§ Work order
Within the entries below, please return exactly the lines from the one with "1568x671 pixels." through the one with "the LOAN DISBURSEMENT", leaving out any pictures.

*** Opening Entries provided ***

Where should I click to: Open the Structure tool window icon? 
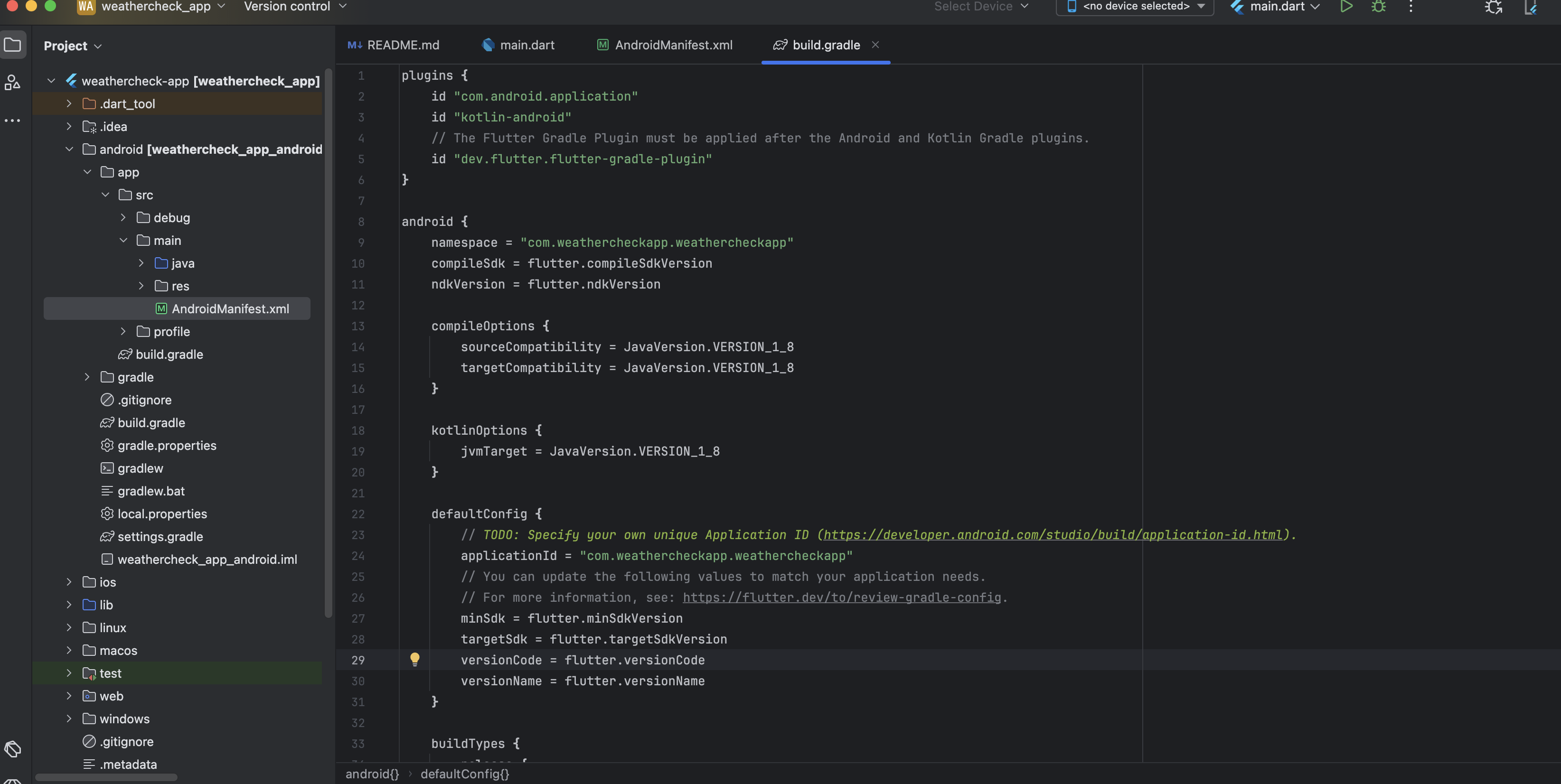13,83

*** Closing Entries provided ***
*** Opening Entries provided ***

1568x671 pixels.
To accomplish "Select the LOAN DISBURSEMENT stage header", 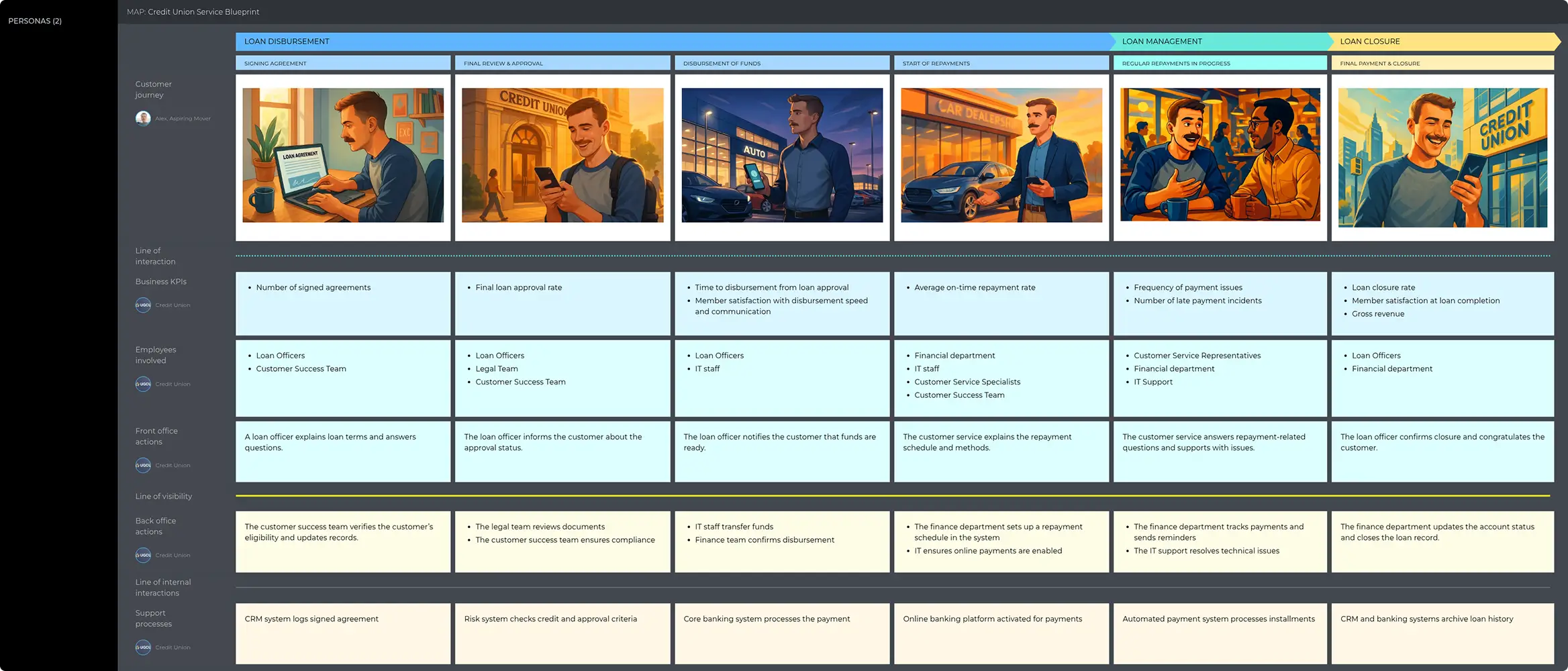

*** Closing Entries provided ***
*** Opening Entries provided ***

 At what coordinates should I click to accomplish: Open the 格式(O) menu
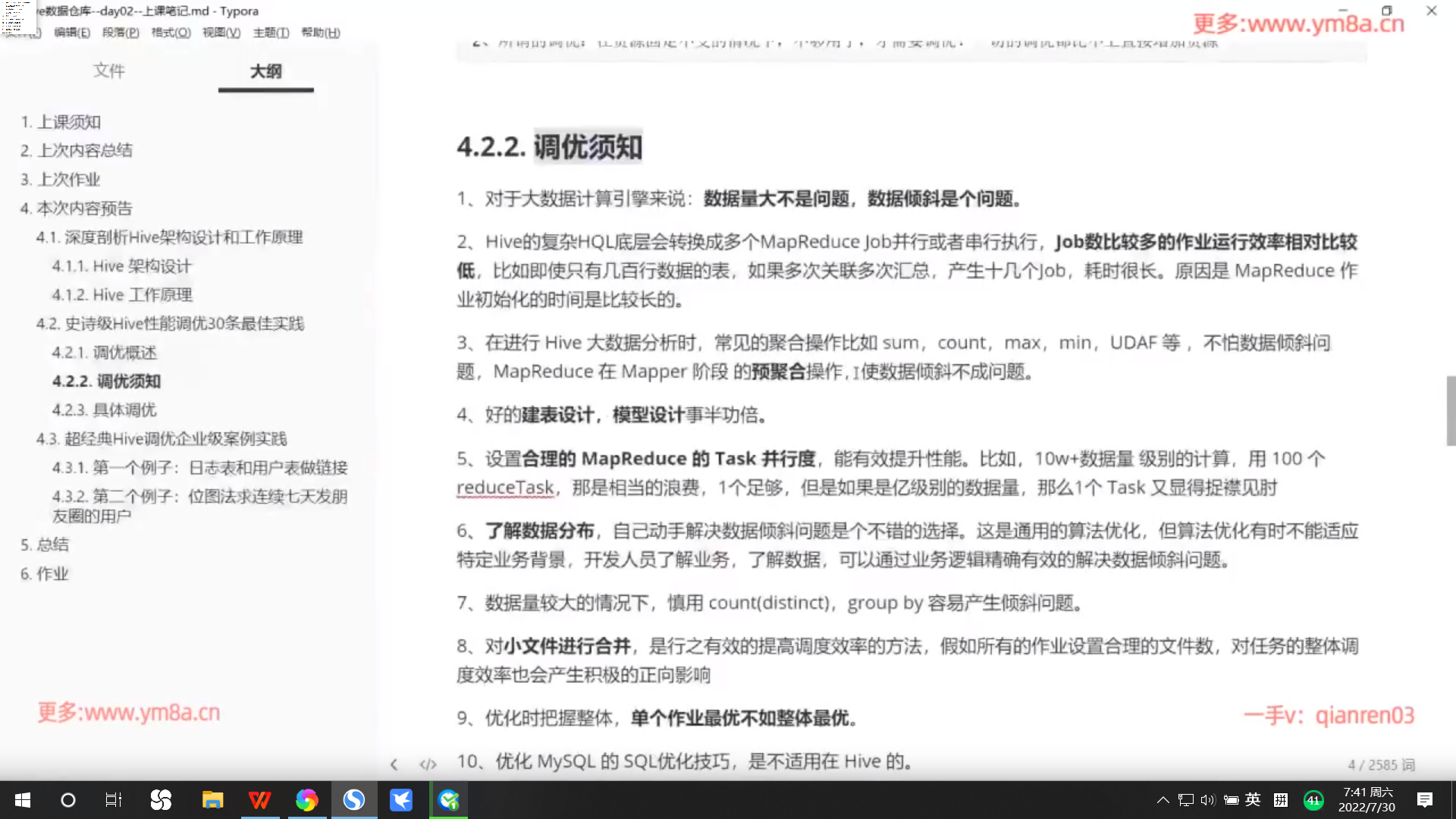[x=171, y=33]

*** Closing Entries provided ***

§ Task answer
1568x671 pixels.
To accomplish "Select the LOAN DISBURSEMENT stage header", 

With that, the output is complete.